One among other all-female rock bands, Powpig come from Limerick in Ireland, and it is astonishing they are barely out of school.
Despite their young age, they demonstrate great aptitude at using some of the canons of pop music in original and inventive ways. And, together with this aptitude, they also display an 'in your face' attitude: they don't seem to care what you and I may think of them, they will keep doing their own thing and have fun while doing it.
Their sound and attitude reminds me of another all-female band, the Slits, but this might be a lazy and ungenerous comparison: Powpig may have many influences, but they seem intent in creating their own niche.

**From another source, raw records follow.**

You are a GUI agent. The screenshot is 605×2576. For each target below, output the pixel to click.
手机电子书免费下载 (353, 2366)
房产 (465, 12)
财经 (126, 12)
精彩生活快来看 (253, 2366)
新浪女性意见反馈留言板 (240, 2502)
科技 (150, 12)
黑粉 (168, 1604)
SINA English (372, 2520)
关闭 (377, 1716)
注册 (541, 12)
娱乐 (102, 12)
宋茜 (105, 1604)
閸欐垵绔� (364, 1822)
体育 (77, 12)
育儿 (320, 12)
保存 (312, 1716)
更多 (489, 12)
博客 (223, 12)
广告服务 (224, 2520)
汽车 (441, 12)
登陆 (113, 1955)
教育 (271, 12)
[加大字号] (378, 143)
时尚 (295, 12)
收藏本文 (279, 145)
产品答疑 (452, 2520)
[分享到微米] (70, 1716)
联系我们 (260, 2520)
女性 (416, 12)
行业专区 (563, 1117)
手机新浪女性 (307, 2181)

I saw Powpig play live this year: they supported Band Girl and opened their gigs in Dublin this November. On stage they displayed great competence and mastery: the drummer is particularly good, while all the other members swapped instruments from song to song, showing a further interesting side to the band.
Mayday is a particularly good song, with jangling guitars, and a nice change of tempo by the end of the song. Like many good pop songs, it feels as if it was just coming naturally on the spot, and all the sophistication that keeps it flowing is hidden from view. In mastering the art of making something sophisticated and clever sound simple and easy, Powpig seems to follow on the path of other great pop-groups like Orange Juice and Aztec Camera.
They have not yet released a full album, although some of the songs they played in Dublin indicate they are producing solid songs for further outputs.
Drahla are, for wanting of a better word, a post-punk band.
Many other bands seem to get inspiration from that period between the end of the 70s and the early 80s when the ethos of punk and technological innovations allowed many bands space to experiment and reach new audiences. I think that the ethos and sound of post-punk is still relevant today, so I welcome bands like Drahla.
Twelve Divisions of the Day is a good example of the dark unsettling undertone of many of Drahla's songs from their 2019 album Useless Coordinates. I could have indeed chosen almost any other song from their album as an exemplar of Drahla's mastery, e.g. Stimulus for Living, or Pyramid Estate: it is a very solid album.
The heavy bass lines may remind of Joy Division and Siouxsie and the Banshees, but the uneven, angular structures of the song, with the introduction of a saxophone to provide further sharpness, make their sound interesting. And it's a sound that it still relevant in conveying and emphasising universal, and yet very topical, feelings of alienation and estrangement.
I don't usually have much time for Hip Hop, at least in its current debased form, but Dublin rapper Kojaque somehow caught my attention.
For one thing, there seems to be honesty and integrity in his work. Flu shot is a good example, with Kojaque singing about being "tired of shopping at Aldi", but the line that cracks me everytime is the one where refers to dealing with Major Labels, and he says that he's "one step ahead of the Majors, I fuck myself in my sleep". You see, Kojaque runs his onw record label, thanks to a grant from a young entepreneurship scheme.
Apart from the clever self-mockery, what drives me to Kojaque is his music: he loves good old jazz, as demonstrated by his signing of a band like Five to Two, and has used samples from artists like Sun Ra in his songs. His jazz influences are also evident in the way he uses them in arranging his songs live. Flu Shot is a good example of how this passion for jazz can be channeled into a good Hip Hop song.
The other notable thing about singl Flu Shot is the video that went with it, a very good production, at times hilarious. So, well done Kojaque for your passion in good music and all that can be channelled through music.